The story of the war of the frontiersmen with nature, with circumstances and with the red man is told in these books. It is the romance of real history and Leatherstocking was but the picture of many a brave settler whose deeds were unrecorded and whose name remains unknown. Side by side with Leatherstocking stand those Indian characters which the genius of Cooper immortalized and which have passed into history as typical.
Cooper began the tales without any thought of making a series, but the overwhelming success of The Pioneers, the first which appeared, led him to produce book after book until the whole life of the hero was illustrated.
Cooper's series of sea novels began with The Pilot, published in 1824. It followed The Pioneers, and showed the novelist to be equally at home on sea and land. In his stories of frontier life, Cooper followed the great Scott, whose thrilling tales of Border life and of early English history had opened a new domain to the novelist. Cooper always acknowledged his debt to the great Wizard of the North, and, indeed, spoke of himself as a chip of Scott's block. But in his sea stories Cooper was a creator. He was the first novelist to bring into fiction the ordinary, every-day life of the sailor afloat, whether employed on a peaceful merchant vessel or fighting hand to hand in a naval battle. And it is interesting to know that the creation of the sea story was another debt that he owed to Scott, though in a far different way. Scott's novel, The Pirate, had been criticised by Cooper as the work of a man who had never been at sea. And to prove it the work of a landsman he began his own story, The Pilot. The time chosen is that of the Revolution, and the hero is the famous adventurer John Paul Jones, introduced under another name. It was so new a thing to use the technicalities of ship life, and to describe the details of an evolution in a naval battle, that, familiar as he was with ocean life, Cooper felt some doubts of his success. To test his power he read one day to an old shipmate that now famous account of the passage of the ship through the narrow channel. The effect was all that Cooper hoped. The old sailor fell into a fury of excitement, paced up and down the room, and in his eagerness for a moment lived over again a stormy scene in his own life. Satisfied with this experiment Cooper finished the novel in content.
The Pilot met with an instant success both in America and Europe.

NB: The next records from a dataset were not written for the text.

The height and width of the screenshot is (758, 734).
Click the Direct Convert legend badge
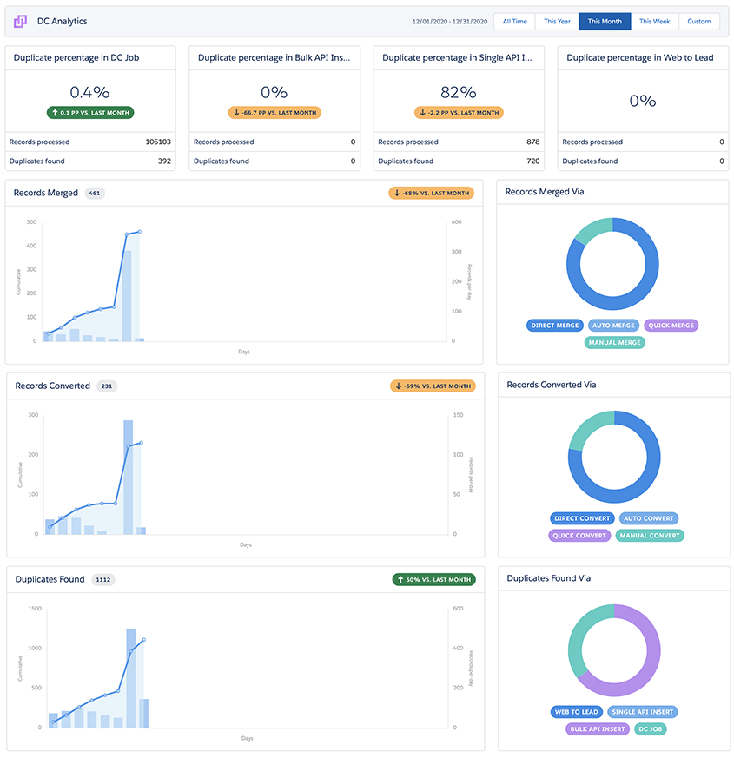pyautogui.click(x=582, y=518)
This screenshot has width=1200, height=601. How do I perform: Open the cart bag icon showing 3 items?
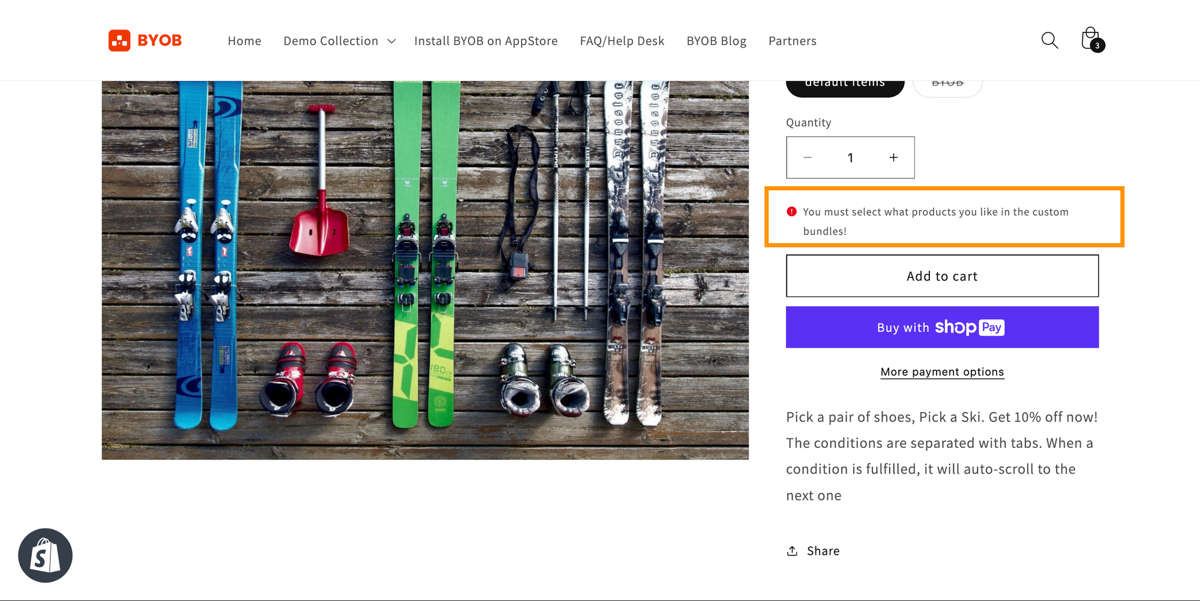tap(1090, 39)
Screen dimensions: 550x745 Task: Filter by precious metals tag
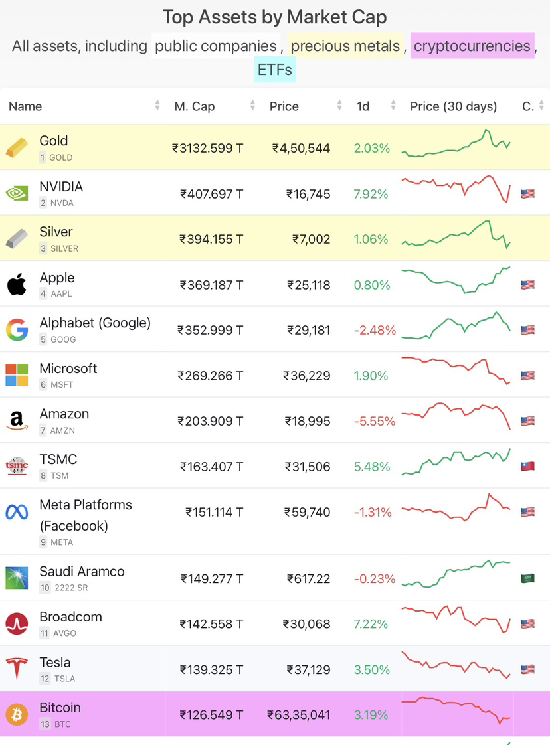(x=345, y=46)
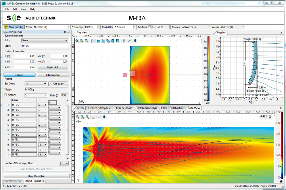The height and width of the screenshot is (190, 286).
Task: Click the lock icon in Side View
Action: 270,117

As it was his first, so it is, perhaps, his best sea story. Into it he put all the freshness of reminiscence, all the haunting memories of ocean life that had followed him since his boyhood. It was biographical in the same sense as The Pioneers. A part of the romance of childhood drafted into the reality of after life.
The Red Rover, the next sea story, came out in 1828. By that time other novelists were writing tales of the sea, but they were mere imitations of The Pilot. In The Red Rover the genuine adventures of the sailor class were again embodied in the thrilling narrative that Cooper alone knew how to write, and this book has always been one of the most popular of novels.